EXERCISE TEXT below:

This question had been propounded by appellant's counsel to Matthews on cross-examination, and Matthews had replied in the negative. The court refused to permit the witness Wood to answer the question. There is a long colloquy in the record between the trial judge and counsel with respect to the form of the question and the effect of it. The court stated to counsel that they were entitled to prove threats on the part of Johnston against appellant, and also were entitled to show contradictory statements of witness Matthews on material matters, in order to impeach his credibility, but that this question would not elicit proof of a threat on the part of Johnston or a contradictory statement of Matthews on material matters. We think that the court was correct in its ruling. The question related to an alleged statement of Johnston to the effect that witness Matthews-not Johnston himself "ought to go down there and give Burris a whipping." That is the way we understand the question and evidently the trial court understood it that way. Now, it would have been competent to prove a threat of Johnston and also to impeach witness Matthews as to a contradictory statement concerning this threat, for proof of the threat was a material matter, but Johnston's statement that Matthews ought to whip appellant was not a threat of violence on Johnston's part; therefore appellant was not entitled to prove it as a material matter, or to contradict witness Matthews in regard to his statement concerning it.

[4] If the trial judge misunderstood the question propounded to the witness, it was the duty of counsel to remove that misunderstanding, as it is evident from the colloquy between court and counsel that the court had a correct conception of the law and was willing to admit competent evidence of threats and also impeaching evidence.

In bringing forward proof of appellant's mental condition, his counsel introduced numerous witnesses, both expert and nonexpert. The nonexpert witnesses related their experience and observation of appellant, and stated that they considered appellant to be mentally unbalanced. Appellant's mother

[5] There are assignments of error with respect to the court's refusal to permit two of the witnesses-appellant's mother and a witness named Hull-to testify concerning statements made by appellant to them orally and also in writing. These statements were in substance to the effect that appellant was insane. Witness Hull would have testified that he received a letter from appellant stating that physicians had advised him that he (appellant) was bordering upon insanity. Appellant's mother testified that at one time appellant, while working on some machinery, had said to her, "Don't bother me, you can't realize the condition I am in; I don't know a thing." These were statements of selfserving declarations of the appellant himself, and were not competent. Of course, the nonexpert witnesses should have been permitted to tell of their observations of appellant, and of any unusual conduct of his which tended to show that his mind was unbalanced, but a mere statement, whether made orally or in writing, that he believed himself to be insane, was not such a statement as could properly form the basis of an opinion as to his mental condition. These witnesses were allowed to testify as to other facts which infiuenced them in concluding that appellant was mentally unbalanced. His mother testified as to his condition from infancy, giving an account of diseases which had begun in early childhood, and relating many instances upon which she based her conclusion that he was not of sound mind. We think there was no error committed by the court in excluding the testimony concerning appellant's statement of his own mental condition.

End of EXERCISE TEXT.
INFORMATION PROVIDED below:

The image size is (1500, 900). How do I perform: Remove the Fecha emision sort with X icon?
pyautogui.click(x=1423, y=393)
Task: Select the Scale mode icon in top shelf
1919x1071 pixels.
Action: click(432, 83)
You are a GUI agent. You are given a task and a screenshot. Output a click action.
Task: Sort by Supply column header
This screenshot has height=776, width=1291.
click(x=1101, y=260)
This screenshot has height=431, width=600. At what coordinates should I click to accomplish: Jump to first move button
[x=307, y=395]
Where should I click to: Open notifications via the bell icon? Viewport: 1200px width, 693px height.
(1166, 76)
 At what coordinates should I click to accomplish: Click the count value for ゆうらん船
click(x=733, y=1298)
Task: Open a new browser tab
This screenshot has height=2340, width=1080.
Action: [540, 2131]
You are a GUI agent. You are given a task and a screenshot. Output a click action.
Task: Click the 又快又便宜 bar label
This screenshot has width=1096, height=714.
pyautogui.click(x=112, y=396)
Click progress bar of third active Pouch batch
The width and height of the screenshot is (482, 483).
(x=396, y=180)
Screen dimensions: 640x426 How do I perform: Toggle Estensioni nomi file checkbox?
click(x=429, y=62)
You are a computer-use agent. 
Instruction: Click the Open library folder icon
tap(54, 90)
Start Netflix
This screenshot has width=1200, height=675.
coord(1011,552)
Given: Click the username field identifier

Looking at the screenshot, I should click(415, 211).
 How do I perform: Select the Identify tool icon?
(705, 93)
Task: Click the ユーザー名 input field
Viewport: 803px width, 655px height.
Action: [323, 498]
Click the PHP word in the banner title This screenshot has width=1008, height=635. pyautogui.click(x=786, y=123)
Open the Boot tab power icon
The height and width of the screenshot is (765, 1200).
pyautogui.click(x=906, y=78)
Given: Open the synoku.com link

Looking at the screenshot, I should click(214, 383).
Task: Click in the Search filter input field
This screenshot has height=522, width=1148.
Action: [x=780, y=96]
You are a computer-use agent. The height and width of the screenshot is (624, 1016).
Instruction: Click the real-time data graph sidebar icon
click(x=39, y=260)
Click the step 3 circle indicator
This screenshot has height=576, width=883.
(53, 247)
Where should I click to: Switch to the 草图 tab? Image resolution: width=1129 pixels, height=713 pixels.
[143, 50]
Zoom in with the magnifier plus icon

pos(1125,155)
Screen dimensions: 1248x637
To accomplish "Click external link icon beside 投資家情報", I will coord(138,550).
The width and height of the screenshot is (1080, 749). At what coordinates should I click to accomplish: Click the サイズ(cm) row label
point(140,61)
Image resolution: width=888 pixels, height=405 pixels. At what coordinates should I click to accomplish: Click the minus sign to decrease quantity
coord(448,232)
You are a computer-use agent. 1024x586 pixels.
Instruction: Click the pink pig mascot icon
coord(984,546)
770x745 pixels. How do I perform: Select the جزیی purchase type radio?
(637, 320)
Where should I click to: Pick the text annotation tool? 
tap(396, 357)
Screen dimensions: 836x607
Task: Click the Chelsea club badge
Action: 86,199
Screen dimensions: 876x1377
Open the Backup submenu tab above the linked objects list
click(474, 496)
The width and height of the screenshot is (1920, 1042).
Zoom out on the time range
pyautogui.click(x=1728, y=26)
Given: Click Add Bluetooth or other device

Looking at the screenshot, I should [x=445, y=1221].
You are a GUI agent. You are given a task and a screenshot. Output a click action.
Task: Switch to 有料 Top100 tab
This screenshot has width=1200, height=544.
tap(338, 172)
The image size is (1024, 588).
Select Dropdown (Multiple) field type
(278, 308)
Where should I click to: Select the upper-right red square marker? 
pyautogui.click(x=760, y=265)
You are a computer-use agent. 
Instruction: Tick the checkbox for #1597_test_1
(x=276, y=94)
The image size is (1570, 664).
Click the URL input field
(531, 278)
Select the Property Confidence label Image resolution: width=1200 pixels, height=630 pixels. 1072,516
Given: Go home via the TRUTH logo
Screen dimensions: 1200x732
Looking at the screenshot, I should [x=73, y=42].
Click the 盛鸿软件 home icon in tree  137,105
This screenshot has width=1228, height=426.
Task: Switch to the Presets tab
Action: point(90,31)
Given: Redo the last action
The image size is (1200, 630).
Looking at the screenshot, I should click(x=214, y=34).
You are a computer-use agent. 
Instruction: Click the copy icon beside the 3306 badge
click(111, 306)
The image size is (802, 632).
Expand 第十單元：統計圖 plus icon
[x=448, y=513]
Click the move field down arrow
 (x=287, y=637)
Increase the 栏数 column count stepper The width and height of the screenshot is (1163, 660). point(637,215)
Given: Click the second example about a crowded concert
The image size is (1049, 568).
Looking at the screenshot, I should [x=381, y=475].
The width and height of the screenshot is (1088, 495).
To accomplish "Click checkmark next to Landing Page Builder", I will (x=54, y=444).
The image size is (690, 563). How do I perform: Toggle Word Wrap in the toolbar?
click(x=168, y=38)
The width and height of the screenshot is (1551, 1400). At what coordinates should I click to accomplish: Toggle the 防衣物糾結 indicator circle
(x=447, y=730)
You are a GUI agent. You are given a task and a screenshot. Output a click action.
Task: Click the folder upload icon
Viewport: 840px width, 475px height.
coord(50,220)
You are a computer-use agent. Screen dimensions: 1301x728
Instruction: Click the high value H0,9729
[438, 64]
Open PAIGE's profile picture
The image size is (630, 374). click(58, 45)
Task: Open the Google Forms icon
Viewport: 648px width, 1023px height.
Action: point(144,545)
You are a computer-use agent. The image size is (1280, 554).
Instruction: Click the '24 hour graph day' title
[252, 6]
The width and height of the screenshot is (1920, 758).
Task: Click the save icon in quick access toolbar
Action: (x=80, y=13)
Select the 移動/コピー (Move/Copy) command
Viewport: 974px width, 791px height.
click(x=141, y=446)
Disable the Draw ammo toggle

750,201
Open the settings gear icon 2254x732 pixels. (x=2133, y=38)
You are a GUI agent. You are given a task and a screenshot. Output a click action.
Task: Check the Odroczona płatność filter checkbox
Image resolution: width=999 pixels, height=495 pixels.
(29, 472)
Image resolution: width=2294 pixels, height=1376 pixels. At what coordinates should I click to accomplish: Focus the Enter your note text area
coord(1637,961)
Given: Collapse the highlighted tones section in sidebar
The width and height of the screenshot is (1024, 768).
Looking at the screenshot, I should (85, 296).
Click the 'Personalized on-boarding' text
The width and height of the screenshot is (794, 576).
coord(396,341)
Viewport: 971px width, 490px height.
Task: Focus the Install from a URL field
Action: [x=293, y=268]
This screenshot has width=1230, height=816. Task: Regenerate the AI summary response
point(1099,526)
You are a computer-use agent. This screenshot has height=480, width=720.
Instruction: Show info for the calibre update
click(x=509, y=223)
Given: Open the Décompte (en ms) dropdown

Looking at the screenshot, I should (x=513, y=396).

End of INFORMATION PROVIDED.

THE TASK:
Copy the passage from the court opinion word for word, starting at "[4] If the trial" and ending at "also impeaching evidence.".

EXERCISE RESULT:
[4] If the trial judge misunderstood the question propounded to the witness, it was the duty of counsel to remove that misunderstanding, as it is evident from the colloquy between court and counsel that the court had a correct conception of the law and was willing to admit competent evidence of threats and also impeaching evidence.